EXERCISE GOAL:
Print out the data that follows exactly, character for character, apart from the pictures.

DATA EXTRACT:
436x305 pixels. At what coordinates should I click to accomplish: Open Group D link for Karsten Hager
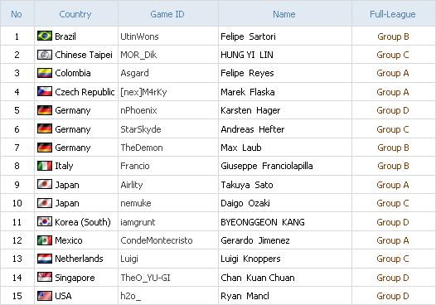[x=393, y=110]
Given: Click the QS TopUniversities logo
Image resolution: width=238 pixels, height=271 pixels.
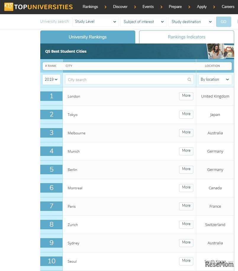Looking at the screenshot, I should 38,7.
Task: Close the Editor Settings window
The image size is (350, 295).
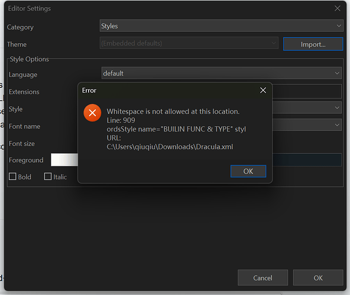Action: point(337,8)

WRITTEN RESPONSE:
436x305 pixels. At what coordinates should I click to accomplish: Open Group D link for Karsten Hager
[x=393, y=110]
Given: Click the QS TopUniversities logo
Image resolution: width=238 pixels, height=271 pixels.
Looking at the screenshot, I should 38,7.
Task: Close the Editor Settings window
The image size is (350, 295).
Action: point(337,8)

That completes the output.